Hard Time

“I suppose Lacey Dowell never eats pizza,” Josh yelled.

 

“No, she eats the blood of obnoxious little boys.”

 

Mary Louise called sharply to Emily to hang up the phone when she got the bedroom extension. In another moment the fighting in the background was switched off.

 

“I was out of my ever–lovin’ mind the day I thought fostering three kids would be a simple management problem,” Mary Louise said. “Even with Fabian paying enough for good home help, it’s relentless. Maybe I’ll switch from law to social work so I can counsel teenagers on how grueling it is to be a single mom.

 

“Anyway, the news on Lemour is kind of disturbing. Terry says he has a bad rap, even among cops, that there’ve been around a dozen complaints against him over the years for excessive violence, that kind of thing. But what’s more troubling is that Rogers Park lost the incident report. Terry asked them how they knew to come to you if they didn’t have the report, and they didn’t have a good answer for that. I didn’t get the names of either of the officers on the scene last night, did you?”

 

I felt ice start to build around my diaphragm.

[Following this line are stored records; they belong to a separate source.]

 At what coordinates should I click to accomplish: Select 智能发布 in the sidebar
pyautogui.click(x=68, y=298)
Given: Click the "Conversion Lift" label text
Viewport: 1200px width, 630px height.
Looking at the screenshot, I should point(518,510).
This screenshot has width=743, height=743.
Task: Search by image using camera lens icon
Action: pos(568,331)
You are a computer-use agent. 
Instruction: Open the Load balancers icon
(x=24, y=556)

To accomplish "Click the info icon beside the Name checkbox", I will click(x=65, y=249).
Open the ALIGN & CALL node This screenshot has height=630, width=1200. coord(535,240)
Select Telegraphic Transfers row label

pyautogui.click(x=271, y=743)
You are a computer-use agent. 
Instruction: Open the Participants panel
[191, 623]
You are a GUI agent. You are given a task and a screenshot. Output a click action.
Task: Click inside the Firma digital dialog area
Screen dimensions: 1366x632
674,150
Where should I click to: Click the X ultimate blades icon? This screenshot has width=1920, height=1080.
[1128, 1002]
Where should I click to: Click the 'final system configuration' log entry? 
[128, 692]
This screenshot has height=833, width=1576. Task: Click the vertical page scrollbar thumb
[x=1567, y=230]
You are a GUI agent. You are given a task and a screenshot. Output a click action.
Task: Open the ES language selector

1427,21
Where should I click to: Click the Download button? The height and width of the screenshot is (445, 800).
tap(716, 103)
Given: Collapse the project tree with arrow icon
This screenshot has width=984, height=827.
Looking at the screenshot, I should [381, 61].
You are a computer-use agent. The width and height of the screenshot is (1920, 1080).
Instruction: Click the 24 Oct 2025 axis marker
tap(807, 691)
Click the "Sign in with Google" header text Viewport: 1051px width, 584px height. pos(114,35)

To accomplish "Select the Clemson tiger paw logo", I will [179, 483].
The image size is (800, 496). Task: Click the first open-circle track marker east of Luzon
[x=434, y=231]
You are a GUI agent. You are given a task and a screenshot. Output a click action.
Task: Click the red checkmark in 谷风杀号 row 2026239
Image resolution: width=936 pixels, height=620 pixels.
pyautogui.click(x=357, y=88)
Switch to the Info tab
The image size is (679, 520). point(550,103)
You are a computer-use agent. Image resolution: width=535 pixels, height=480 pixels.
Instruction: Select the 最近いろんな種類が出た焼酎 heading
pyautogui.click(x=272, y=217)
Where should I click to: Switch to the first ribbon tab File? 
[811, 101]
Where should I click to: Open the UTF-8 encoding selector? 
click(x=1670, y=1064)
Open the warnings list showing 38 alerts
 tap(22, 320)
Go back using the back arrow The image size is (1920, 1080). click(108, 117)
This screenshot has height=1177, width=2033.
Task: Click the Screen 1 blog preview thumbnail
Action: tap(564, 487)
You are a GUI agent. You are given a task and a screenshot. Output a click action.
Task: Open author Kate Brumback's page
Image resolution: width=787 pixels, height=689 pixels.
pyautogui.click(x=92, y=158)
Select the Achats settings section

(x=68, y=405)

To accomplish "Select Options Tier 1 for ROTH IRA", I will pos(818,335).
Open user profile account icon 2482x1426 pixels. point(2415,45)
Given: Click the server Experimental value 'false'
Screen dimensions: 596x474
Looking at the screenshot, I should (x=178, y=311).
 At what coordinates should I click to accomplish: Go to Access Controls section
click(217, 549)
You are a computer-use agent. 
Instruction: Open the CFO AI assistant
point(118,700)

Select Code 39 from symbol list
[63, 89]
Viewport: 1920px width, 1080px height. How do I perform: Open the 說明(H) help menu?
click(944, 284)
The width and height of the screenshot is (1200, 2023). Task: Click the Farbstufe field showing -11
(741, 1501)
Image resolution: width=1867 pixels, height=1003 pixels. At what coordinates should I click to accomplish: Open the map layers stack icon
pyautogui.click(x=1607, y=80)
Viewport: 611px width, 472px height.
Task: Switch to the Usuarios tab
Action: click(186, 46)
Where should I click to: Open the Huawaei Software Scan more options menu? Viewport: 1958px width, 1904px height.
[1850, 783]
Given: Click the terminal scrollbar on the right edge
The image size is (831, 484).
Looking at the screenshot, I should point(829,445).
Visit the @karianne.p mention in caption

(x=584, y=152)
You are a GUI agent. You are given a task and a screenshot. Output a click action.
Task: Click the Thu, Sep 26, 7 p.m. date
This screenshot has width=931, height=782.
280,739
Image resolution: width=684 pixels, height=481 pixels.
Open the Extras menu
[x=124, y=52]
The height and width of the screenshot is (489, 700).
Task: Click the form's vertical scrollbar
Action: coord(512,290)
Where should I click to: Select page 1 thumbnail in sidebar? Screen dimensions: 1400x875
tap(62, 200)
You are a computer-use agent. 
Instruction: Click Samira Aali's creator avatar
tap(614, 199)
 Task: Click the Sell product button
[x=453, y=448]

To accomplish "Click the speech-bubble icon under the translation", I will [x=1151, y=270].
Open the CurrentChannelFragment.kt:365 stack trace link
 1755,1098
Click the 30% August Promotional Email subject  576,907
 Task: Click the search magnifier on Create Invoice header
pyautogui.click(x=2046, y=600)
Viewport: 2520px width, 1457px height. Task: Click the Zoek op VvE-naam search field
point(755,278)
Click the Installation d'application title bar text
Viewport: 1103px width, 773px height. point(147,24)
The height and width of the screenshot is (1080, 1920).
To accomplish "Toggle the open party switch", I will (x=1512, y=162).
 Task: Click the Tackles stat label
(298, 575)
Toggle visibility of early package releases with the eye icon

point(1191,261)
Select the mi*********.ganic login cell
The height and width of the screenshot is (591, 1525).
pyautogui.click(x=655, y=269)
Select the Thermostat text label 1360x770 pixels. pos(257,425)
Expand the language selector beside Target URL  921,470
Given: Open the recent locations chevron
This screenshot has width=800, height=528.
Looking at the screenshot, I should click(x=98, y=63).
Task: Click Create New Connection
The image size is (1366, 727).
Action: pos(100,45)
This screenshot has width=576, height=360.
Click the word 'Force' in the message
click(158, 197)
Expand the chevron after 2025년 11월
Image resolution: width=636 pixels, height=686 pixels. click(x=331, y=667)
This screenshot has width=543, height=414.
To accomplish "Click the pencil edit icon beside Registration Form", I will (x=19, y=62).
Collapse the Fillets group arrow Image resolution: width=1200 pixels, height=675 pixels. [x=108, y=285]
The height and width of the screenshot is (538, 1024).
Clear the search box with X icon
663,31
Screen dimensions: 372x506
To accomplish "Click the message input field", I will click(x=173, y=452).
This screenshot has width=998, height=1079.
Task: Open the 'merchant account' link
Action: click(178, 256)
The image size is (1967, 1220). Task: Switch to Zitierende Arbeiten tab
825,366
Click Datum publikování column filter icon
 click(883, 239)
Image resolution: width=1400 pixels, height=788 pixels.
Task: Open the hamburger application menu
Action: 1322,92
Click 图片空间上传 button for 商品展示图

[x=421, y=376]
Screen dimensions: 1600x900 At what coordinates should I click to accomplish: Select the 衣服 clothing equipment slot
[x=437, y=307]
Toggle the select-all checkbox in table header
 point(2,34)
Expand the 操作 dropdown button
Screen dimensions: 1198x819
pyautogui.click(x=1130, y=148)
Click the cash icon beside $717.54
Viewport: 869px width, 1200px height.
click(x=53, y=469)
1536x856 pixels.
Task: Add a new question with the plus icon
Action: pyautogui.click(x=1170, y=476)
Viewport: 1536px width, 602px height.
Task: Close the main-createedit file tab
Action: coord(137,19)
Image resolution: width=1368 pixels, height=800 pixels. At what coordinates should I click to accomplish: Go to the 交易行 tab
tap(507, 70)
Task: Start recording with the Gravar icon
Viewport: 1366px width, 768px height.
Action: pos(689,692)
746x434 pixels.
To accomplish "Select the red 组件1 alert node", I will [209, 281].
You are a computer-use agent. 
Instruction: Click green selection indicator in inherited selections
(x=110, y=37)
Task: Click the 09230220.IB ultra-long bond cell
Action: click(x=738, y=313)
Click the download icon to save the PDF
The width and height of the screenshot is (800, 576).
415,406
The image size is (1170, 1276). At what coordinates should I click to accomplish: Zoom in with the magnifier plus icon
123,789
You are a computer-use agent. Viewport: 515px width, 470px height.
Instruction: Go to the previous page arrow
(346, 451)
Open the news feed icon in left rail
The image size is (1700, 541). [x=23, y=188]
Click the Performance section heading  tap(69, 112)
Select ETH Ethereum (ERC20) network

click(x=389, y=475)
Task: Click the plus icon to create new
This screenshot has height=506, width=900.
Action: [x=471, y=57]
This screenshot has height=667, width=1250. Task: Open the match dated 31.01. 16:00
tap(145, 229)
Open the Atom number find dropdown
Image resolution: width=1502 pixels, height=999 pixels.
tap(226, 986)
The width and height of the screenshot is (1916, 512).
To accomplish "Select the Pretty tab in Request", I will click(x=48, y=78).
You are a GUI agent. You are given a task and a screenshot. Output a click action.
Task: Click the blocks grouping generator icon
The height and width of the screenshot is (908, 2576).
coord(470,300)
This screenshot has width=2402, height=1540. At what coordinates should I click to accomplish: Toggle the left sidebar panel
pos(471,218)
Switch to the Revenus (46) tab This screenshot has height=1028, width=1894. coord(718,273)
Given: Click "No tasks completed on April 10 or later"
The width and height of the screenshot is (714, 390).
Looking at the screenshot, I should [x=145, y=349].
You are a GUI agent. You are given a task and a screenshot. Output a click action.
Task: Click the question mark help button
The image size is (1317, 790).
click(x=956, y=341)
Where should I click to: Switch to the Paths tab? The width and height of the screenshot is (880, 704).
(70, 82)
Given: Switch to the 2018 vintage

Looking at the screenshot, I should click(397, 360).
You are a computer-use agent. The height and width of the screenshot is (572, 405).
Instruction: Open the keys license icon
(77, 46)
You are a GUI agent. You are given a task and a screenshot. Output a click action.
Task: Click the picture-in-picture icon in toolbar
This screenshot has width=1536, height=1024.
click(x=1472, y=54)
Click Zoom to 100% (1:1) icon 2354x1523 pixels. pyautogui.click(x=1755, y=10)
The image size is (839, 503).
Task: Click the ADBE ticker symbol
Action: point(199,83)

No, I hadn’t done anything that elementary. We could track down the paramedics—they should have a copy of the report. That would be another time–consuming search, but an uneasy impulse was making me think I’d better make the effort.

 

“Before you go, there’s one other thing,” I said. “The woman we found is dead—poor thing had some kind of advanced abdominal injury. She was on the run from Coolis. Could you find out when she was arrested, and why?” I spelled Aguinaldo for Mary Louise.

 

I didn’t want to dive into Nicola Aguinaldo’s wreck, but it felt as though someone had climbed up behind me on the high board to give me a shove.

 

Even after Detective Lemour’s idiotic hints that I’d been driving drunk this morning, it hadn’t occurred to me to call my lawyer. But if Rogers Park had lost the incident report I needed Freeman Carter to know what was going on. If a lazy detective decided to slap a manslaughter charge on me, Freeman would have to bail me out.

 

Freeman was on his way out of the office, but when I gave him a thumbnail sketch of the last twenty–four hours, he agreed it was too serious to turn over to his intern. After I told him Rogers Park claimed to have lost the incident report, he had me dictate a complete account into his phone recorder.

 

“Where is your car, Vic?” he asked before hanging up.

 

“The last I saw it, it was hugging a fireplug in Edgewater.”

 

“I’m late. I don’t have time to play games with you. But if the State’s Attorney demands it when I talk to him in the morning, I expect you to produce it. And for Christ’s sake don’t get on your charger and gallop around town confronting the cops. You’ve turned this over to me and I’m promising to take care of it. So don’t do anything rash tonight, okay, Vic?”

 

“It all depends on your definition, Freeman, but I think the most I’m up to is trying to find something to drive around town in.”

 

He laughed. “You’re doing okay if you can keep your sense of humor. We’ll talk first thing.”

 

After he hung up I tried to think what further steps to take. I called Lotty Herschel, whom I’ve known since my undergraduate days. She’s in her sixties now, but still works a full schedule both as a perinatalogist at Beth Israel and running a clinic for low–income families on the west fringe of Uptown.

 

When I told her what was going on she was horrified. “I don’t believe this, Vic. I’ll ask Max what happened to the young woman when she got to us, but I don’t think that will shed any light on why you’re being harassed in such a way.”

 

Her warmth and concern flowed through the line, making me feel better at once. “Lotty, I need to ask a favor. Can I come over for a minute?”

 

“If you can hurry. In fact, Max and I are going out in half an hour. If you don’t have a car can you take a cab to me?”

 

It was close to seven when a cab decanted me on north Lake Shore Drive. For years Lotty lived only a short walk from her clinic, on the top floor of a two–flat she owned. When she turned sixty–five last year, she decided that being a landlord was an energy drain she didn’t need and bought herself a condo in one of the art nouveau buildings overlooking the lake. I still wasn’t used to dealing with a doorman to see her, but I was glad she’d moved into a place more secure than the fringes of Uptown—I used to worry about her, small woman alone in the early–morning darkness, every user on Broadway knowing she was a doctor.

 

The doorman was beginning to remember me, but he still made me wait for Lotty’s permission before letting me pass. Lotty was waiting for me when the elevator reached the eighteenth floor, her dark, vivid face filled with concern.